TASCS fought these efforts throughout session and was the only organization willing to testify in  opposition to a significant piece of legislation, SB 945; TASCS’ past president, Susan Cheek, carried the banner when she testified against SB 945 before the Senate Committee on Health & Human Services, which is chaired by Sen. Lois Kolkhorst (who filed the legislation). TASCS Board Member Adam Hornback also testified this session against another impactful bill, HB 633 by Rep. James Frank.  

While traveling to and testifying at the Capitol, TASCS hosted an outstanding Capitol Day on March 8. More than 25 TASCS members were intexas asc society at texas capitol attendance, meeting with legislators and staff in more than 30 offices and leading campaigns that resulted in emailing, calling, and/or writing in support of or opposition to specific legislation. Furthermore, for the third consecutive session, TASCS and CAP coordinated legislative efforts to recognize March 8 as Ambulatory Surgery Day, with resolutions laid out in both chambers to note the celebratory day.  
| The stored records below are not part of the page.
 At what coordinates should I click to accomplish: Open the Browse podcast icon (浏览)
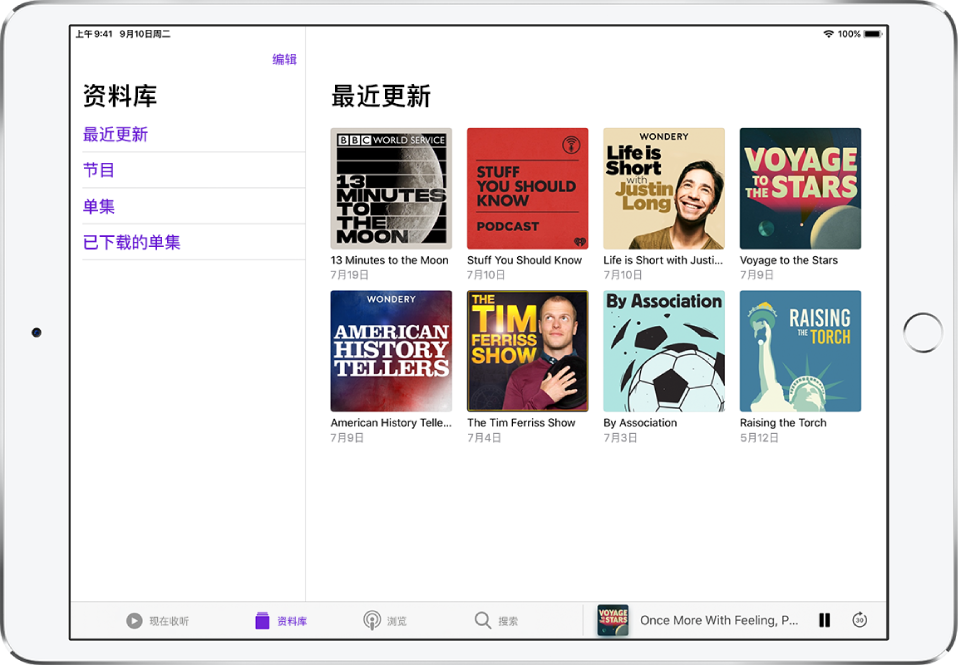point(372,621)
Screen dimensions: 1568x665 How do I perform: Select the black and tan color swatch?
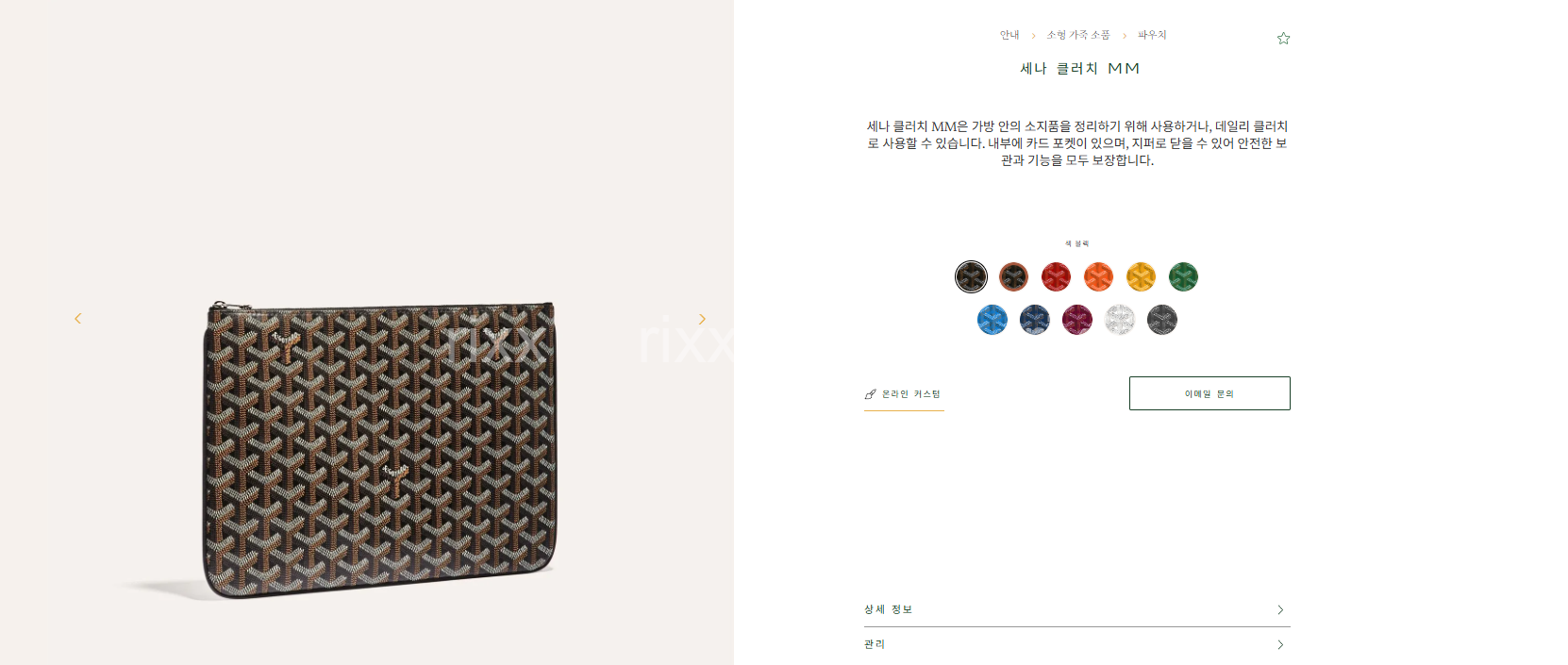1013,276
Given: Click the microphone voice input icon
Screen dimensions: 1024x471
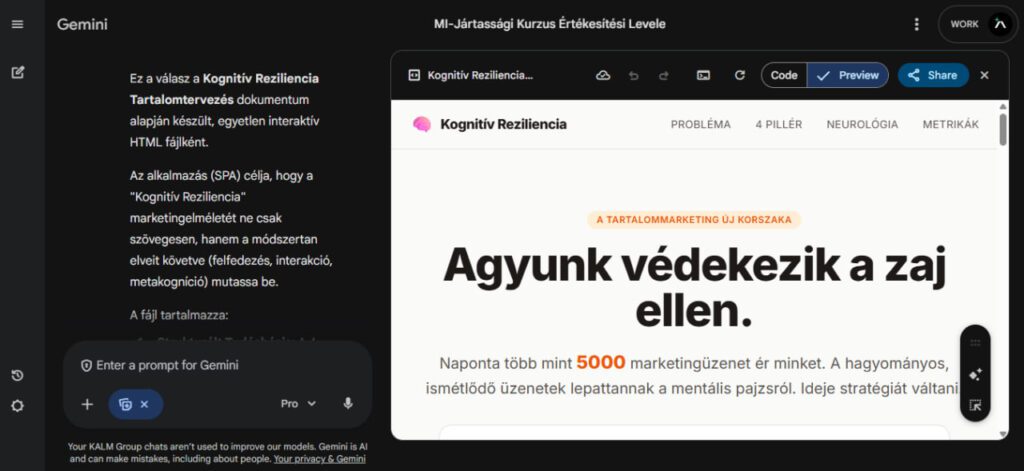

While it was a challenging session, and one that called for all-hands-on-deck advocacy, TASCS had a successful session on many fronts. Below is more detail on legislation noted above and additional bills of significance. 

HB 1, General Appropriations Bill:

One lingering obligation from the 2021 session, SB 809 reporting requirements regarding COVID-19 payments, are now included in Rider 150 in the new state budget, but only applies to nursing facilities and hospitals.  It no longer applies to ambulatory surgery centers.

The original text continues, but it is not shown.